Predicting and Understanding the Pacific Decadal Oscillation Using Machine Learning

Abstract

The Pacific Decadal Oscillation (PDO), the dominant pattern of sea surface temperature anomalies in the North Pacific basin, is an important low-frequency climate phenomenon. Leveraging data spanning from 1871 to 2010, we employed machine learning models to predict the PDO based on variations in several climatic indices: the Niño3.4, North Pacific index (NPI), sea surface height (SSH), and thermocline depth over the Kuroshio–Oyashio Extension (KOE) region (SSH_KOE and Ther_KOE), as well as the Arctic Oscillation (AO) and Atlantic Multi-decadal Oscillation (AMO). A comparative analysis of the temporal and spatial performance of six machine learning models was conducted, revealing that the Gated Recurrent Unit model demonstrated superior predictive capabilities compared to its counterparts, through the temporal and spatial analysis.

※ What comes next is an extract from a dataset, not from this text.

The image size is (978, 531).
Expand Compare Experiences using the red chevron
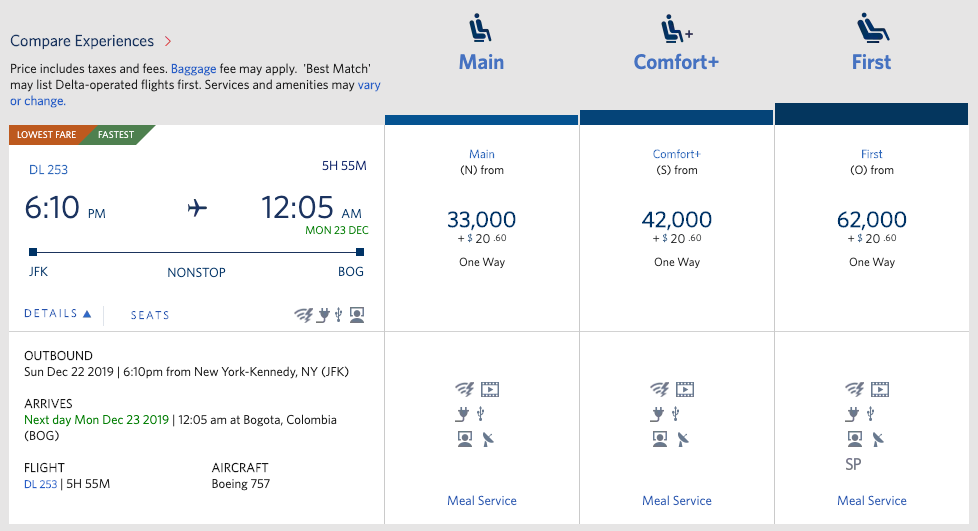tap(168, 42)
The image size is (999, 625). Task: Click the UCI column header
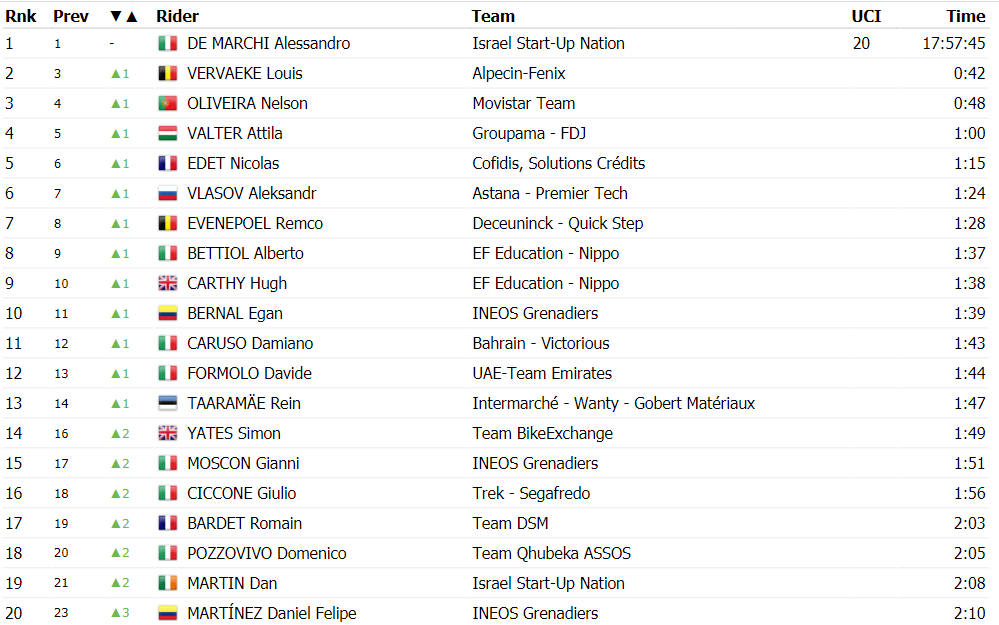click(866, 17)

To better understand the inner workings of the machine learning models, SHapley Additive exPlanations (SHAP) was adopted to present the drivers behind the model’s predictions and dynamics for modeling the PDO. Our findings indicated that the Niño3.4, North Pacific index, and SSH_KOE were the three most pivotal features in predicting the PDO. Furthermore, our analysis also revealed that the Niño3.4, AMO, and Ther_KOE indices were positively associated with the PDO, whereas the NPI, SSH_KOE, and AO indices exhibited negative correlations.